Assigned task -> Write out the full listing exactly as given, minus the images.

═══ Records for this task ═══

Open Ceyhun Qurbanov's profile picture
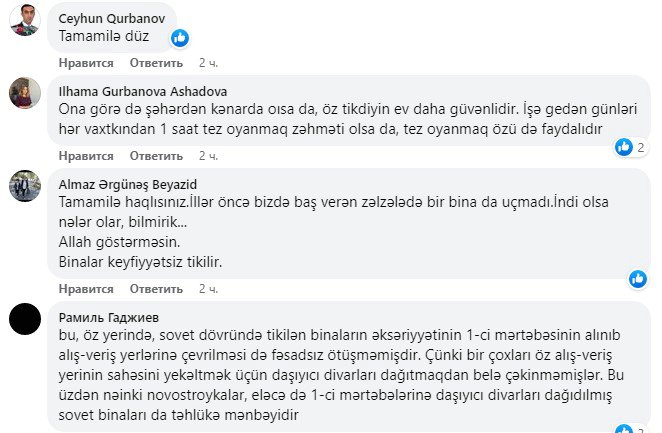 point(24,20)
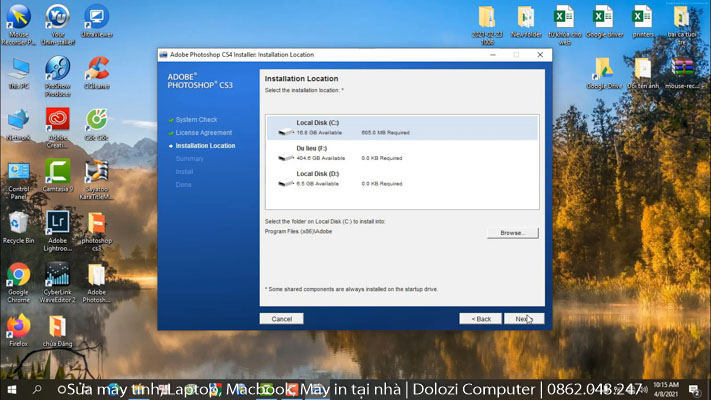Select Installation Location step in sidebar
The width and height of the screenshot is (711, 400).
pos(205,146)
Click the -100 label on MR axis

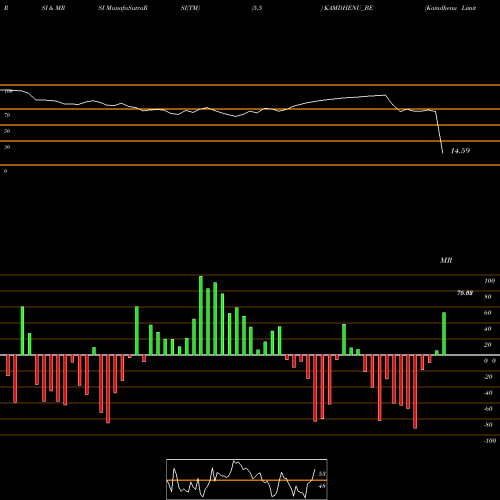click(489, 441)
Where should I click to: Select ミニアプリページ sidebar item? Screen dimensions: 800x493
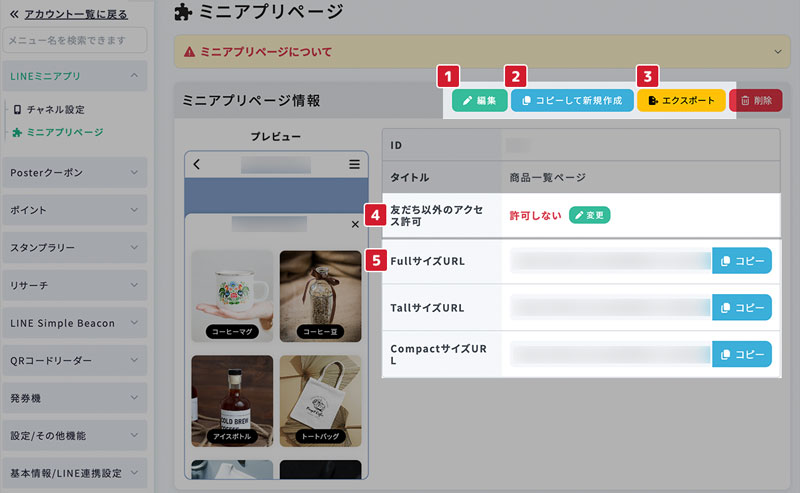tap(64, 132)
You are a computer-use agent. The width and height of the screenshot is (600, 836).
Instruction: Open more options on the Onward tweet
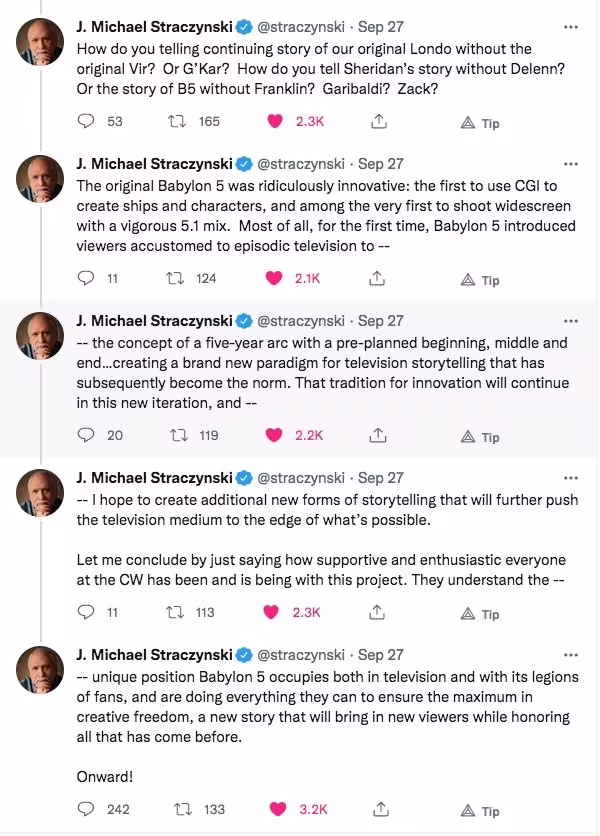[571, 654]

═══

Solution to this problem ->
Open Ceyhun Qurbanov's profile picture
 point(24,20)
Select Installation Location step in sidebar
The width and height of the screenshot is (711, 400).
pos(205,146)
Click the -100 label on MR axis

click(489, 441)
Where should I click to: Select ミニアプリページ sidebar item? Screen dimensions: 800x493
tap(64, 132)
You are a computer-use agent. The width and height of the screenshot is (600, 836).
Instruction: Open more options on the Onward tweet
[571, 654]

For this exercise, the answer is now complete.